I blamed myself for what happened and internalized the guilt and shame that many survivors feel after sexual violence.
Content Notice: Sexual Assault/Rape
“Why don’t you two celebrate Valentine’s Day?” a friend would ask, inevitably, every year as February 14th approached.
I’d shrug and wave my hand through the air. “We just think it’s a little cheesy,” I’d sometimes say. “We had our first kiss the next day, so we celebrate that.”
Other times, my excuse was that our yearly anniversary is January 16th, which is so close. Occasionally, I’d tell people about how much Valentine’s Day meant to my mom and I before she died, and how I’ve reserved the holiday for her memory.
I almost never said, “Because I was sexually assaulted on Valentine’s Day.”
My sexual assault is the main reason my girlfriend and I didn’t celebrate the love-infested holiday for the first six years of our relationship. Last Valentine’s Day, a month after we celebrated seven years together, was our first time embracing the holiday as our own.
On the Valentine’s Day that I was sexually assaulted in 2009, my girlfriend and I had only been dating for a month. I was what I’d call a pre-feminist — someone who had been raised with intersectional feminist ideals and was drawn to them naturally, but who still lacked education on topics like informed consent and rape culture. Because I didn’t fully understand consent, I didn’t know that something was wrong when my friend slowly started pressuring me into kissing. I didn’t recognize the signs of coercion and manipulation when she told me that she’d self-harm or kill herself if I didn’t kiss her — or more. I didn’t realize that the fact that she kept going when I told her to stop, was physically forceful with me, and pinned my hands down and physically hurt me meant that I wasn’t consenting.
So I called it cheating.
When I confessed all this to my partner, I left out a lot of the details in what happened. I internalized the sexual assault as my fault — this was something I’d agreed to, I thought, that I’d actively been a participant in. Even though I’m strongly opposed to cheating, had no desire to be romantic or sexual with my friend (or anyone other than my partner), and felt used and manipulated, I didn’t have the language to describe what happened to me.
Afterward, my girlfriend and I didn’t celebrate Valentine’s Day. I was surprised that she was willing to stay with me, but I think that a part of her could see that what happened wasn’t consensual, even if neither of us had words for it at the time. We still avoided the conversation hearts, floral bouquets, and boxes of chocolate.

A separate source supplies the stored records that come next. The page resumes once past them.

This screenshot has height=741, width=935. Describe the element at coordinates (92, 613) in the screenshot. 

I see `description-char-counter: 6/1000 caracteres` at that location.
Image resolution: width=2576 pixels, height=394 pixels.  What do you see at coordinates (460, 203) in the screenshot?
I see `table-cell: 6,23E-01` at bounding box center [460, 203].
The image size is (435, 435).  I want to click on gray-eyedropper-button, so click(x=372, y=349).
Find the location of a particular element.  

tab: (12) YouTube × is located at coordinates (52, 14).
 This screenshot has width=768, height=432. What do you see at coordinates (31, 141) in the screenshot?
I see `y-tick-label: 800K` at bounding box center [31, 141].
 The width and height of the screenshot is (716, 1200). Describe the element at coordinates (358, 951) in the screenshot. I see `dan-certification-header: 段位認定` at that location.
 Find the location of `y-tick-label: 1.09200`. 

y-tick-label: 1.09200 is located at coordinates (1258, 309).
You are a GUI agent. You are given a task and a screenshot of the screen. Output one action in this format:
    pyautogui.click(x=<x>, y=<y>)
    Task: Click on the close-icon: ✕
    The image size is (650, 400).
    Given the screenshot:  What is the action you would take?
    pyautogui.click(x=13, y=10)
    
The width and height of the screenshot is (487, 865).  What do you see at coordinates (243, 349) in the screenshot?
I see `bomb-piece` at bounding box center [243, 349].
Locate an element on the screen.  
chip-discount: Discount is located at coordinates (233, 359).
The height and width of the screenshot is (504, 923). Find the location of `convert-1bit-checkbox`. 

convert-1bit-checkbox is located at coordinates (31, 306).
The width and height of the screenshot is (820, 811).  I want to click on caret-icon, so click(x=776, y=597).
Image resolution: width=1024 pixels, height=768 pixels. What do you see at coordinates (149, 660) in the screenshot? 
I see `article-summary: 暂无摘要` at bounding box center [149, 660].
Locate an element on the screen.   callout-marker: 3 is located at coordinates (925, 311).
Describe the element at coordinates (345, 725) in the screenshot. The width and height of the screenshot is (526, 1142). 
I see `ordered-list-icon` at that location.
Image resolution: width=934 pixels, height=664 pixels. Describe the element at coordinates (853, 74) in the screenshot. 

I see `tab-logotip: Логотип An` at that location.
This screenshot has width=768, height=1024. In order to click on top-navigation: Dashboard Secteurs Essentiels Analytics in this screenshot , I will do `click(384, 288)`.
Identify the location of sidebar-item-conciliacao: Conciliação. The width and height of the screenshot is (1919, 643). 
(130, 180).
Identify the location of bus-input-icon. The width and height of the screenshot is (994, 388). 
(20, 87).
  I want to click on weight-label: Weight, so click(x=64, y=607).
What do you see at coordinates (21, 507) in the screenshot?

I’d loved Valentine’s Day as a kid. Every year, my mom and I would give each other elaborate spreads of cards, gifts, and chocolates, and she had a tradition of giving me a locket every year. It was a holiday I wanted to share with a partner someday, to celebrate with someone I loved.
It wasn’t until years later when I was raped at a college party (by the same person, by that time an ex-friend), that I recognized what happened to me on Valentine’s Day as sexual assault. I was a freshman in college when the rape happened, and I’d started taking feminist courses where rape culture and enthusiastic consent were part of our education. My friends and I suddenly had language for what it meant when someone pressured us into sexual activity, or why it was problematic that people asked things like, “What were you wearing?”
I finally had the words to describe what happened to me on Valentine’s Day: I was sexually assaulted.
Surviving the rape gave me the courage to talk to my girlfriend and tell her the details of what happened the first time I was assaulted. “I didn’t realize that I wasn’t consenting at the time,” I told her. “I blamed myself, and thought I was cheating on you — but it never made complete sense to me, because I didn’t want to cheat on you.”
It was the one, solidly positive outcome of my rape: I now had the ability to see my rapist for who they were and to understand that nothing we’d ever done had been consensual.
After she and I had named the assault for what it was, our relationship changed. I was dealing with the aftermath of being raped, but we were also navigating a new facet of our relationship: A reality in which I had never cheated on her, and had instead been sexually assaulted. It changed everything about the way we talked about consent and desire in our relationship, but it never changed how we treated Valentine’s Day — as if it didn’t even exist.
Last year, I asked her if we could celebrate the romantic holiday for the first time, just to see what it was like. It had been seven years since my assault and four since my rape, and I wanted the opportunity to participate in a cheesy holiday with my girlfriend. We spent the day at the Museum of Science and showered each other with romantic gifts, and it was nice. During previous years, our commitment to not participating in the holiday had made me more aware of my assault. Instead, I was able to focus on the consensual and loving relationship I have with my girlfriend and the life we’ve built together.
Victim blaming and a lack of education about consent kept me silent about my sexual assault for years.
I blamed myself for what happened and internalized the guilt and shame that many survivors feel after sexual violence. This year, my girlfriend and I plan to celebrate Valentine’s Day with a murder mystery dinner. I won’t be able to entirely forget that I’m a survivor because it’s a part of my experience that has shaped the way I see consent, love, and sex. But I know that I’ll celebrate the holiday happily like I did when I was a kid because I’m choosing to embrace radical love: For my girlfriend, and also for myself.